One important note: the IRS generally has 10 years to collect a tax debt from the date of assessment. This is called the Collection Statute Expiration Date (CSED). If you're placed in CNC status, that clock keeps running—meaning you may eventually outlast the debt. But certain actions (filing an offer in compromise, requesting a CDP hearing, filing bankruptcy) can pause or extend the clock.
Penalty abatement
Even if you owe the tax, you may be able to reduce or eliminate penalties. Two common paths:
- First Time Abate: If you have a clean compliance history for the prior three years (filed all required returns, no penalties), the IRS may waive failure-to-file and failure-to-pay penalties as a one-time courtesy.
- Reasonable cause: If you can show you exercised ordinary care and prudence but couldn't comply due to circumstances beyond your control (serious illness, natural disaster, death in the family), the IRS may abate penalties.
You can request penalty abatement by calling the number on your notice or by filing Form 843.
Innocent spouse relief
If the tax liability stems from your spouse's or former spouse's actions on a joint return—and you didn't know about the errors when you signed—you may qualify for innocent spouse relief.
File Form 8857 within two years of the IRS's first collection attempt. The IRS will review your situation and may relieve you of some or all of the joint liability.
This is a separate issue from whether you missed the 90-day deadline. If the underlying problem is that your spouse understated income or claimed improper deductions, innocent spouse relief might be your real solution.
When to get professional help
You can handle some of these options yourself. Audit reconsideration, for example, is an administrative process that doesn't require representation.
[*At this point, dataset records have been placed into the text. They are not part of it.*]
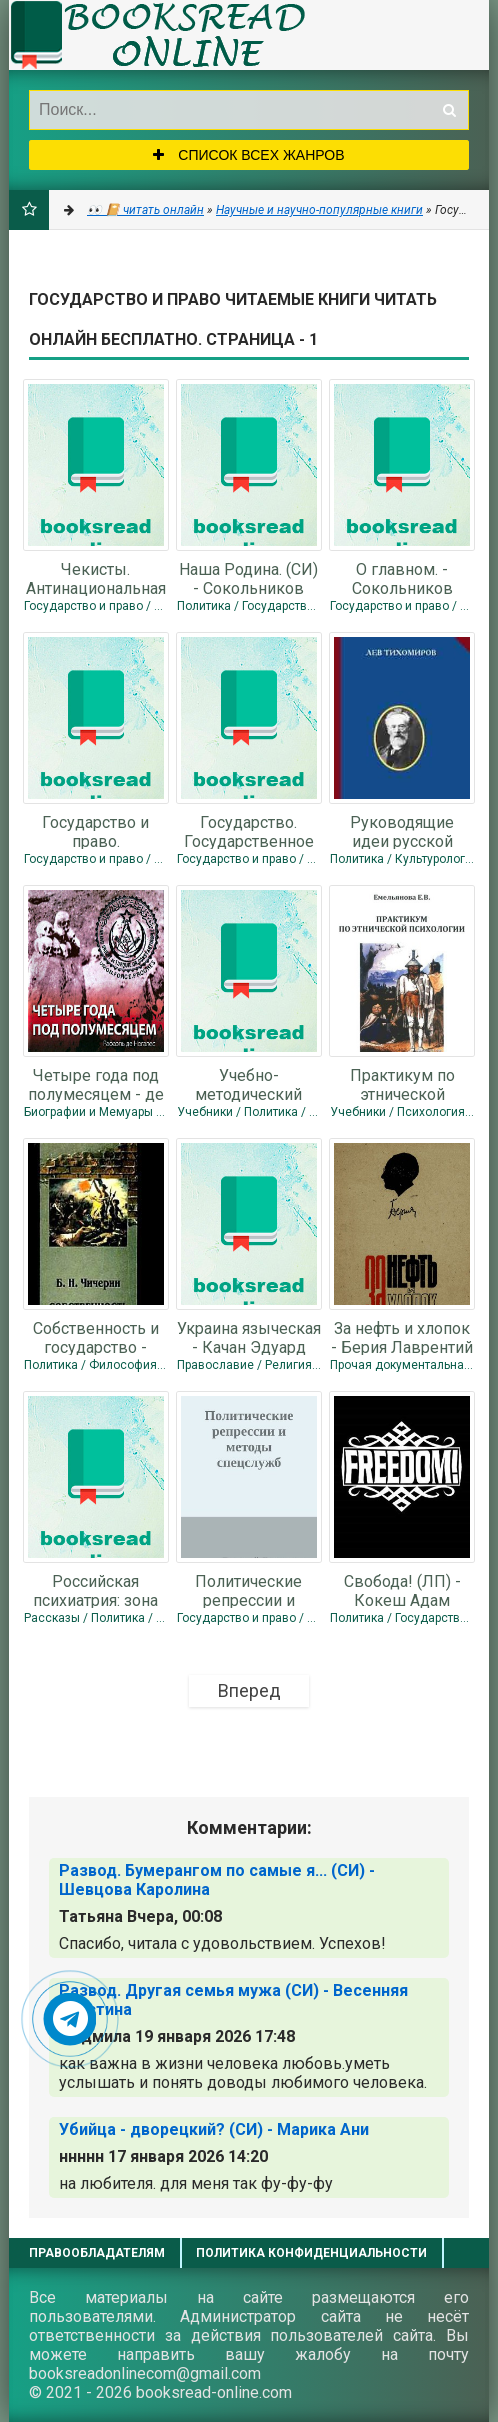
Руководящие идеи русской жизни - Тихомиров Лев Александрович (402, 831)
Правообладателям (97, 2253)
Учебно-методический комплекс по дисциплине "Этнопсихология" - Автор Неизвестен (248, 1084)
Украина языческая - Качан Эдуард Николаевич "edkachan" (249, 1337)
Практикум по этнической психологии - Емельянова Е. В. (402, 1084)
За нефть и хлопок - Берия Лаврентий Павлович (402, 1337)
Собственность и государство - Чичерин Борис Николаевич (96, 1337)
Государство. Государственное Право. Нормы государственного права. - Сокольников (249, 831)
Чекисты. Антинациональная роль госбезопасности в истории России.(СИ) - (96, 578)
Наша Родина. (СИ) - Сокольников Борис (248, 578)
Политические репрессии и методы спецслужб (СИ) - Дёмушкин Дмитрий (248, 1590)
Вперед (249, 1690)
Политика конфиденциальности (311, 2253)
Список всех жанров (248, 155)
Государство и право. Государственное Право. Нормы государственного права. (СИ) (96, 831)
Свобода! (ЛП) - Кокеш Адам (402, 1590)
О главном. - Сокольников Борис (402, 578)
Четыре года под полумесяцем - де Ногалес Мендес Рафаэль (96, 1084)
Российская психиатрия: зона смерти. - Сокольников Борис (95, 1590)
But some situations call for professional help:
- Your case involves complex legal issues
- The amount at stake is significant
- You're considering an offer in compromise (acceptance rates are low without proper preparation)
- You're facing aggressive collection action
- You want to sue for a refund in federal court
Enrolled agents, CPAs, and tax attorneys can all represent you before the IRS. If your income qualifies, a Low Income Taxpayer Clinic may be able to help for free or low cost.
The bottom line
Missing the 90-day deadline closes the easiest door to challenging your tax bill. But it doesn't mean you're out of options.
Your next step depends on your situation:
- New evidence? Audit reconsideration may be an option.
- Can pay the full amount? The pay-and-sue route becomes available.
- Facing collection action? A CDP hearing lets you propose alternatives.
- Can't pay at all? Installment agreements, offers in compromise, or CNC status may apply.
- Hit with penalties? First Time Abate or reasonable cause relief may reduce them.
- Spouse caused the problem? Innocent spouse relief may apply.
The worst thing you can do is ignore the situation. IRS collection powers are substantial—wage garnishment, bank levies, property liens. Engaging with the process, even after missing a deadline, gives you the best chance of a manageable outcome.
This article is for informational purposes only and does not constitute legal or tax advice. If you're facing a tax dispute, consider consulting a qualified tax professional.